Halbmond, Burka, Maschinengewehr: Vorurteilbehaftete Symbole, die jünger sind als oft gedacht Illustration: Katja Gendikova

Ohne das Jahr 1979 wären der Nahe und der Mittlere Osten nicht die, die wir heute kennen. Die Kriege, die Toten, die Flüchtlinge, die Despoten und religiösen Fanatiker der Gegenwart sind nicht, wie manche meinen, untrennbar mit der Region verbunden. Vieles davon nahm erst 1979 seinen Anfang. Vieles hätte anders kommen können.

Im Jahr 1979 kommt es zur Revolution im Iran. Der vom Westen protegierte Schah Mohammed Reza Pahlevi wird gestürzt, doch nicht die Säkularen, Linken, nicht die Anhänger des demokratisch gewählten und von der CIA 1953 entthronten Mohammed Mossadegh setzen sich durch, sondern die Islamisten rund um Ajatollah Ruhollah Chomeini. Wie der Autor und Exiliraner Bahman Nirumand Ende Januar in der taz schrieb, wusste kaum jemand, was mit der islamischen Repu­blik gemeint war, die gerade entstanden war.
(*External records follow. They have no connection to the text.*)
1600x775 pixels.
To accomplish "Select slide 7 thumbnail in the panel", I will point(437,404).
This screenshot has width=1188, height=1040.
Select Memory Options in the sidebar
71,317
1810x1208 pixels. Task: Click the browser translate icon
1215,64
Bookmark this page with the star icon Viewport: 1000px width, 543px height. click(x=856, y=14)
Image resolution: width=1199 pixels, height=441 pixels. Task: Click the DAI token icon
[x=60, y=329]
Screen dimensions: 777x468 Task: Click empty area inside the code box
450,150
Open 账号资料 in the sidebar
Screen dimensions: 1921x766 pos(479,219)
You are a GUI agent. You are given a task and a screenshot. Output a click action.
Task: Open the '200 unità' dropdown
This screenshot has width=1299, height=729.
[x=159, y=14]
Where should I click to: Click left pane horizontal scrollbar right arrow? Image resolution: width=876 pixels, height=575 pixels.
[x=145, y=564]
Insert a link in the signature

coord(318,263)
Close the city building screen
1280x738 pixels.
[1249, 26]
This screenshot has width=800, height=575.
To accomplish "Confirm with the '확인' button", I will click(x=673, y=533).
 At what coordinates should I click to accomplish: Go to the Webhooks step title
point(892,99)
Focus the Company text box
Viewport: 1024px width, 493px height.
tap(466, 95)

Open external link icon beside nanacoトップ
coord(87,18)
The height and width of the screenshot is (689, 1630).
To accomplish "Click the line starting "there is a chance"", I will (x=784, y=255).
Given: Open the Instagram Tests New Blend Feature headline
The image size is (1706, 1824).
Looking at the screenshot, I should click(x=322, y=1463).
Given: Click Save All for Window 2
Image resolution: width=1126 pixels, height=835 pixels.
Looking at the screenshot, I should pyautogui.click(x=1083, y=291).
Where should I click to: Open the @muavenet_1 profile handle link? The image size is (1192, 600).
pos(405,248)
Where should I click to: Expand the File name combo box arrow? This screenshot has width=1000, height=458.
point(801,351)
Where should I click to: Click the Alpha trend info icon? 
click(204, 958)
Als es den meisten allmählich dämmerte, wuchs der Widerstand. Sie kämpften.

Vielleicht hätten sie noch etwas ausrichten können, hätte sich nicht im selben Jahr im Irak ein Verbündeter der USA an die Macht geputscht: Saddam Hussein. Und hätte der nicht schon 1980, in dem Irrtum, ein von inneren Querelen geschwächtes Opfer anzugreifen, dem Iran den Krieg erklärt. Ein Wendepunkt, den die iranische Führung kaum besser hätte orchestrieren können – Chomeini: „Der Segen des Krieges ist für uns unvorstellbar groß“ –, wusste sie doch, dass ein Krieg die Bevölkerung gegen äußere Feinde eint und gegen innere schweigen lässt. Oder dass sie sie notfalls unauffälliger zum Schweigen bringen kann.

Während des Iran-Irak-Krieges von 1980 bis 1988 passierte genau das. Das Regime im Iran festigte sich, weil der Argwohn gegen den Geistlichen erstickt wurde vom Hass auf Saddam Hussein. Die Demokraten und Sozialisten gingen in den Untergrund, flohen, starben in den Gefängnissen. Am Ende dieses streckenweise barbarisch geführten Kriegs, bei dem bis zu eine Million Menschen starben, stand kein Friedensvertrag, lediglich ein Waffenstillstand.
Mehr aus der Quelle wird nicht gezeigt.